I ℅=[(C2-C1)/C2] * 100 with C2: lesion diameter of the rot or penetration of the pathogen in the untreated control and C1: lesion diameter of the rot or penetration of the pathogen in the presence of the antagonist [33].

Statistical analysis

Data were subjected to a one-way analysis of variance (ANOVA) using SPSS 16.0. For the in vitro tests, each individual treatment was repeated three times and the essays were analyzed in a completely randomized model. The in vivo essay was analyzed in a completely randomized factorial model with two factors (antagonistic treatments and timing of application) and each individual treatment was repeated six times. Means were separated using Student-Newman-Keul’s (SNK) test (at P ≤ 0.05).

Results

Effect of Aspergillus spp. on the mycelial growth of Fusarium sambucinum and Phytophthora erythroseptica

Analysis of variance showed a highly significant (at P ≤ 0.05) inhibitory effect of the antagonists tested on the average colony diameter of F. sambucinum and P. erythroseptica, recorded after 7 and 4 days of incubation, respectively. Tested using the dual culture method, F. sambucinum and P. erythroseptica growth at 20°C were inhibited by 27 to 68% and by 16 to 25% by all Aspergillus isolates, respectively. The highest inhibitory activity against pathogens, as compared to the untreated control, was induced by the isolate CH12 of A. niger (Figures 1 and 2). An important inhibition of F. sambucinum by 37, 32 and 35% was also induced by the isolates CH1 and MC2 of A. niger and MC5 of A. flavus, respectively. The isolates CH2 and MC8 of A. terreus, CH8, CH4 and CH3 of Aspergillus sp. reduced the colony diameter of F. sambucinum by 31, 30, 29, 28 and 27%, respectively. A. niger was also active against P. erythroseptica, causing an inhibition of 24 and 22%, by the isolates MC2 and CH1, respectively. An inhibition of P. erythroseptica mycelial growth by 20 to 21% was achieved using the isolates CH2 of A. terreus, MC5 of A. flavus, and MC8 of A. terreus. The isolates of Aspergillus sp. (CH8, CH4 and CH3) were less active against P. erythroseptica with an inhibition of 19, 18 and 16%, respectively (Figure 1).

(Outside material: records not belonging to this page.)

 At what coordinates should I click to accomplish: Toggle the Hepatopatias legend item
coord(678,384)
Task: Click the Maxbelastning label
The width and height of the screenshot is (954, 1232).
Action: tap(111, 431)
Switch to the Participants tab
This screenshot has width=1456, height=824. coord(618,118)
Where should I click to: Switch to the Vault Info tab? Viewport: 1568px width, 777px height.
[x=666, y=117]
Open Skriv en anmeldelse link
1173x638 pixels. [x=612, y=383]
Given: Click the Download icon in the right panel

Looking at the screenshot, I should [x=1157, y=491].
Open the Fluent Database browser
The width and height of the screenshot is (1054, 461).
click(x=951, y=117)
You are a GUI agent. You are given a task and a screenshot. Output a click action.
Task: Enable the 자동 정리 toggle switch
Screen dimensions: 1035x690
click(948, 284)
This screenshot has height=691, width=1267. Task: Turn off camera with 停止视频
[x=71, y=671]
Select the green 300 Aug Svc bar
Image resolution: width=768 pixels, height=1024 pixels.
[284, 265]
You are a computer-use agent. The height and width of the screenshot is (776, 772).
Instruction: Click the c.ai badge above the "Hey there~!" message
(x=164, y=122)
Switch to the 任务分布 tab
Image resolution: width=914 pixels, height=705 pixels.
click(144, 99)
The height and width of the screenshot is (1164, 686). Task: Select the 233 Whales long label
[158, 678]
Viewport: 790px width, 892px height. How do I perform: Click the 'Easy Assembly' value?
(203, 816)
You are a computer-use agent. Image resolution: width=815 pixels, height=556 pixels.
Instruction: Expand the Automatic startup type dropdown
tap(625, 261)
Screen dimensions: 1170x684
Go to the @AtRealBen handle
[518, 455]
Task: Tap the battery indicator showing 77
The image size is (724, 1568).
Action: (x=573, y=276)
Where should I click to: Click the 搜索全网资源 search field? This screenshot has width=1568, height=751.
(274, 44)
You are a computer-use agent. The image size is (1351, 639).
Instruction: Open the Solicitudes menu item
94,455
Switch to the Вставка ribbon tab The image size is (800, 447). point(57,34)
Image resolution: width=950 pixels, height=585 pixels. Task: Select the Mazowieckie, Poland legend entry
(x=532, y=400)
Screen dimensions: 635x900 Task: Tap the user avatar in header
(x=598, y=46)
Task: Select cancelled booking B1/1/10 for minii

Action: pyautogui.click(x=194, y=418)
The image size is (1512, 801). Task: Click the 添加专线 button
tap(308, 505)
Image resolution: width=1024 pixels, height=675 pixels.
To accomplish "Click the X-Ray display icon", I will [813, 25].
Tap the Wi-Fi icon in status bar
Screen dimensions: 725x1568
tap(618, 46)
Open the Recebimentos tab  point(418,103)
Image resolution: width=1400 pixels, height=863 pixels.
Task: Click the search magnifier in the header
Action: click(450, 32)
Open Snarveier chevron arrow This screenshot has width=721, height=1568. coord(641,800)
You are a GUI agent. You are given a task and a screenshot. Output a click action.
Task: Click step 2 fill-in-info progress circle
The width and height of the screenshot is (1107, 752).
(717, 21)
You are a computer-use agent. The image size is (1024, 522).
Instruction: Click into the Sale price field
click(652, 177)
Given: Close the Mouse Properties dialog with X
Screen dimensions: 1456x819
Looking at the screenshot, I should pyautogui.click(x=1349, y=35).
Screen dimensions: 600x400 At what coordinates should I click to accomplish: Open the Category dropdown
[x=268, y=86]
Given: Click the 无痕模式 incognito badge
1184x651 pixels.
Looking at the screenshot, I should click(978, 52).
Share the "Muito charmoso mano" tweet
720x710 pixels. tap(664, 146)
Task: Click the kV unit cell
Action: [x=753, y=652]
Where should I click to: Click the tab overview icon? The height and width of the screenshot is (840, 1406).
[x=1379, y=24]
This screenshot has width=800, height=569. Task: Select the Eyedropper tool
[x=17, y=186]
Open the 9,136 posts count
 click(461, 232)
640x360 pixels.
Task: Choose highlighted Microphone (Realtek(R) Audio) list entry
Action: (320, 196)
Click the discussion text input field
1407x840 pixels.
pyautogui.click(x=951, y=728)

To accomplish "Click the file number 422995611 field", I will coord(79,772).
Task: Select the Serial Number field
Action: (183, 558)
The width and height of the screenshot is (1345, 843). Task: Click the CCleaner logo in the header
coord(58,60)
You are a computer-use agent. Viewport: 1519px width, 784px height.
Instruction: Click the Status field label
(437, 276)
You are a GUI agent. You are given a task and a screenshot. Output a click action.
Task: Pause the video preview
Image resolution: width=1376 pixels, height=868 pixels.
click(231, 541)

plant-pathology-microbiology-Effect-Aspergillus-mycelial

Figure 1: Effect of Aspergillus spp. on the mycelial growth of Fusarium sambucinum (a) and Phytophthora erythroseptica (b) noted after 7 and 4 days of incubation at 20°C, respectively, using the dual culture method. CH1, CH12, MC2: A. niger; CH2, MC8: A. terreus; CH3, CH4, CH8: Aspergillus sp.; MC5: A. flavus. Bars affected with the same letter are not significantly different according to Student-Newman-Keul’s test at P ≤ 0.05.

plant-pathology-microbiology-Effect-mycelial-growth

Figure 2: Effect of Aspergillus niger (isolate CH12) on the mycelial growth of Fusarium sambucinum and Phytophthora erythroseptica noted after 7 and 4 days of incubation at 20°C, respectively, as compared to the untreated controls.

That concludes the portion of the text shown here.